(SUPPLIED DATA Opens)
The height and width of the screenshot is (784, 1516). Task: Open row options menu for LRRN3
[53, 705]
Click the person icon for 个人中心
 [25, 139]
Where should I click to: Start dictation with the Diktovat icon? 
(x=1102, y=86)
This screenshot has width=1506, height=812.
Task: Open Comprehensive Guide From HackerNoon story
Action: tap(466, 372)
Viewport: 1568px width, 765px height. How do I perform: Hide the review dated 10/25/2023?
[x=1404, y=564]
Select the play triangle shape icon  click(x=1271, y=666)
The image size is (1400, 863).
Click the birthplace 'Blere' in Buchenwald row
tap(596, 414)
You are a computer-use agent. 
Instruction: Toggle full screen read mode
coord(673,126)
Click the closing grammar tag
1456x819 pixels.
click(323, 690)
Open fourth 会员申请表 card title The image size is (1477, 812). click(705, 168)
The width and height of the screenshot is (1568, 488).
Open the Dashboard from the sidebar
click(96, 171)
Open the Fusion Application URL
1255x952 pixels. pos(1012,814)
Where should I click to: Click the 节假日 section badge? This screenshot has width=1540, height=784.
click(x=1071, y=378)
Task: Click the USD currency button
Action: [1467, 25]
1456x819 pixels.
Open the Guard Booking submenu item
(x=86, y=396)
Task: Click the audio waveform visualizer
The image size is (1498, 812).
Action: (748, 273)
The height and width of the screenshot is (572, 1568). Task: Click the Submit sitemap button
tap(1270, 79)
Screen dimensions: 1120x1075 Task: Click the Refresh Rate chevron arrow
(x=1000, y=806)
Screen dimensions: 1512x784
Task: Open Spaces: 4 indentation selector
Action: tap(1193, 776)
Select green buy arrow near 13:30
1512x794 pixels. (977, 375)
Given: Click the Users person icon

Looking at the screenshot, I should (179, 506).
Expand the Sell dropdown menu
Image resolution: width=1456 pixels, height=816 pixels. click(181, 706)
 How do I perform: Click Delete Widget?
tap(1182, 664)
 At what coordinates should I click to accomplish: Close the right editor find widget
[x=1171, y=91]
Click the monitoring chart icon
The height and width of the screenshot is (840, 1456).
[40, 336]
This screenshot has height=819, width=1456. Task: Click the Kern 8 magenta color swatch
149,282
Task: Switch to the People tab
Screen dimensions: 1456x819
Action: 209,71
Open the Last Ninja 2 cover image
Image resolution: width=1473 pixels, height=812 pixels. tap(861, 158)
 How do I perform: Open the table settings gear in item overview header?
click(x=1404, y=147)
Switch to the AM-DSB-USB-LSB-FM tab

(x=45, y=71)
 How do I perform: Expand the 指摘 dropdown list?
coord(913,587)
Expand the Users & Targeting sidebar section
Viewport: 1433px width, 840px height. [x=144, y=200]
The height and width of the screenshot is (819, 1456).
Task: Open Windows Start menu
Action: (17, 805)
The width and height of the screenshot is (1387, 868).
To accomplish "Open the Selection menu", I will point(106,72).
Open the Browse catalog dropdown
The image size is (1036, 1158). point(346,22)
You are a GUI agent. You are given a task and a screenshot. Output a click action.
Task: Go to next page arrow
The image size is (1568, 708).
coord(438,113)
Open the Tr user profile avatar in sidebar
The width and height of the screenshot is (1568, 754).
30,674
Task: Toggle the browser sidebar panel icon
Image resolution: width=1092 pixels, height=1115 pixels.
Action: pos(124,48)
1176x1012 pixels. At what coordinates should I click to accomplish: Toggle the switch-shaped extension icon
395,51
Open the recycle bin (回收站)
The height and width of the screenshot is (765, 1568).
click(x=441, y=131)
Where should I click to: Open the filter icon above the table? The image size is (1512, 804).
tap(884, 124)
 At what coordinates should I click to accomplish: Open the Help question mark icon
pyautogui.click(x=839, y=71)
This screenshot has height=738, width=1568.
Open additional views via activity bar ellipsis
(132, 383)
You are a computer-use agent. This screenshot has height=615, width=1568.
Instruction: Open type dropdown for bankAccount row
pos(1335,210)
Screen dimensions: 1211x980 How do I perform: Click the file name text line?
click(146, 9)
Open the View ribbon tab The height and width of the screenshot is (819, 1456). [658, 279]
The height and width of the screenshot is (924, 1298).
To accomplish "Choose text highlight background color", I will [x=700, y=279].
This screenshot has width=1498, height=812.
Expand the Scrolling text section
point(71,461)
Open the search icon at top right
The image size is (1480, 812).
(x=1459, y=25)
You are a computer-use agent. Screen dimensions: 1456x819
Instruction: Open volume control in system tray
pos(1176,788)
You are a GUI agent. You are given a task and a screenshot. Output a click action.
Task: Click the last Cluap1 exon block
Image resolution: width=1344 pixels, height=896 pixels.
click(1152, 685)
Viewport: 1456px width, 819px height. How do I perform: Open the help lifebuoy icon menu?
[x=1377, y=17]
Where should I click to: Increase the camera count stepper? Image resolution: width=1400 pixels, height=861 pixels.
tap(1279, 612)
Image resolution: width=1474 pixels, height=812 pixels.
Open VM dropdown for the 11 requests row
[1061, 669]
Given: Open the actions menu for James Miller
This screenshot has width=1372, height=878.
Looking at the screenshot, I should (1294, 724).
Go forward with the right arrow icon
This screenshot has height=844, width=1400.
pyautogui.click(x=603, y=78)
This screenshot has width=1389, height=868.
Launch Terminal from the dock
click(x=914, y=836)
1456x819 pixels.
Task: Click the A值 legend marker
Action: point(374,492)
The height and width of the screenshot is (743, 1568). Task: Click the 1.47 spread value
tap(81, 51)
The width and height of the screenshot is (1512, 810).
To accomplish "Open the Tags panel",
(SUPPLIED DATA Closes)
You are asked to reproduce word for word the line containing "Launch Terminal from the dock" and every subsequent line through the end of the entries.

- _TASK SOLUTION_
Launch Terminal from the dock
click(x=914, y=836)
1456x819 pixels.
Task: Click the A值 legend marker
Action: point(374,492)
The height and width of the screenshot is (743, 1568). Task: Click the 1.47 spread value
tap(81, 51)
The width and height of the screenshot is (1512, 810).
To accomplish "Open the Tags panel",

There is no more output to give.